その他ファンドまがい・マルチまがい商法等

 近時の投資詐欺商法は,まさに百花繚乱の感がありますが,大まかには,証拠金取引商法,劇場型商法,ファンド(まがい)商法,に分けられます。ここでは,ファンド商法を取り上げます。
 ファンド商法とは,いわゆるファンドへの出資金名目で金を騙取する商法であり,数百億円以上の莫大な規模の被害を生じさせる商法も相当数に上ります。不動産ファンド,健康食品,疑似通貨などに藉口するものが見られましたが,近時は,FX取引の自動売買ソフト,英国のスポーツブックなどを云々し,海外の法人を送金先などとして絡ませて莫大な被害を生じさせるものと,ただ高配当を喧伝して資金を集めて第三者に「貸付」などと称して移転して流出させてしまう比較的小規模の被害群の多発という2極化が顕著です。
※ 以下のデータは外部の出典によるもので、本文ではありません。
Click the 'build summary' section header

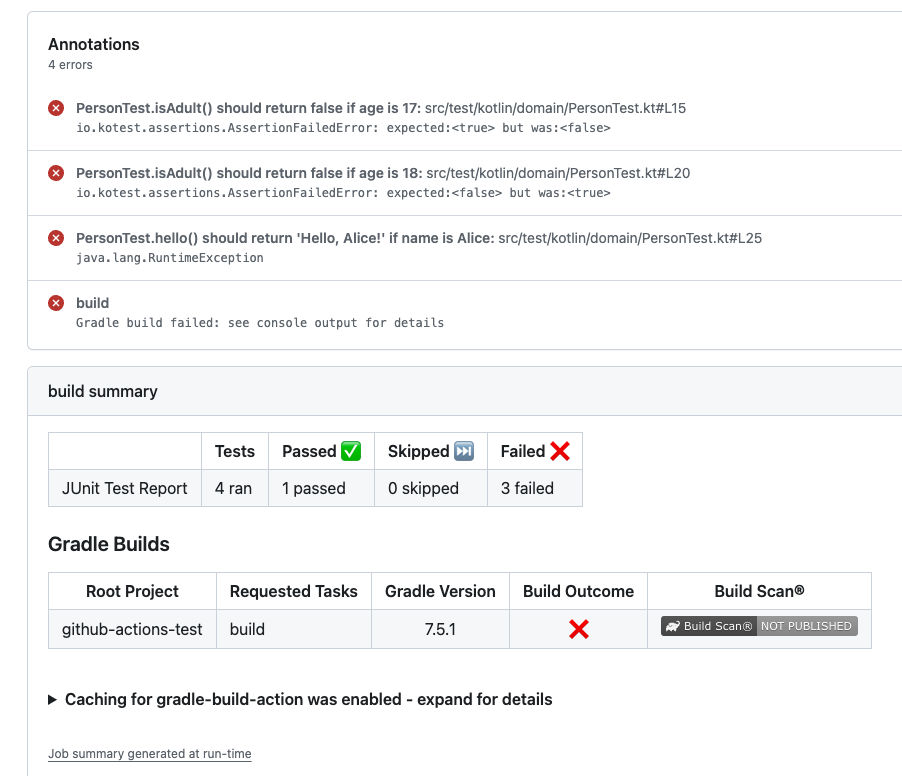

 この種商法には,複数の関係者が関与するのが通例であり,訴訟追行と和解交渉を平行して行っていくのが通例です。また,一気に被害が顕現化すること,勧誘態様に個別性が小さいこともあって,集団訴訟として被害回復が図られることが多いという傾向にもあります。
 これら商法の被害回復にあたって参照される価値が高いと思われるいくつかの裁判例を紹介しておきます。
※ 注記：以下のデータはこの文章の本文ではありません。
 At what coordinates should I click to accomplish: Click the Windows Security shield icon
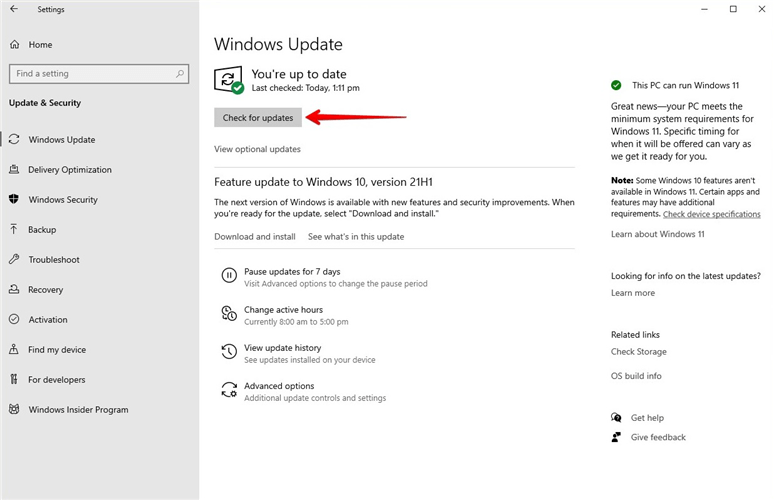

 東京高判平成23年12月7日判例タイムズ1380号138頁は,「本件各ファンドは,預け資産の流れもリスクの具体的な内容も明らかではない金融商品まがいの商品であったと断ぜざるを得」ず,「不適格商品」であるとし,その販売行為に違法性を見る構成を採用しています。このような構成は珍しいものですが,本件のような事案には実態に即した説得的な構成であると考えられます。また,なぜに「金融商品まがい取引」といえるのかについても判示されており,このような構成が採られる場合の基礎となる事実認定にも参考になるところがあります。
 ファンド商法の中間代理店であった者らの責任について,被告らがした,自分も被害者であって現に出資している,賠償責任を負うとしても自己が得た利益の限度に限られるべきであるとの主張を排斥したものとして,東京地判平成24年4月23日先物取引裁判例集66巻344頁があります。
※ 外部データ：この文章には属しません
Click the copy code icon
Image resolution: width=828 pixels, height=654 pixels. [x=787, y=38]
 近時良く見られる,適当な高配当を喧伝し,分散投資をするなどと言っておきながら,結局特定の運用先に運用させており,それが失敗した(運用委託先の再委託先個人が持ち逃げをした)などとして資金の返還をしないという事案について,業者らがした,運用先が分散投資をしていると言っているのを信用した,一定期間現実に高配当を受領し続けこれを投資家にも配当していた,などとの主張を排斥したものとして東京地判平成24年7月9日消費者法ニュース94号202頁,自己の組成するファンドが,真実は複数の運用先がないのにこれがある安全なものである旨宣伝し,かつ,実態の不明なスキームであるのにこれを秘し,ファンドへの出資により恒常的に高配当を得ることができるかのように宣伝して出資者から金員を集めたのは,出資金を詐取したものといわざるを得ないと判示したものとして東京地判平成24年9月14日先物取引裁判例集66巻408頁があります。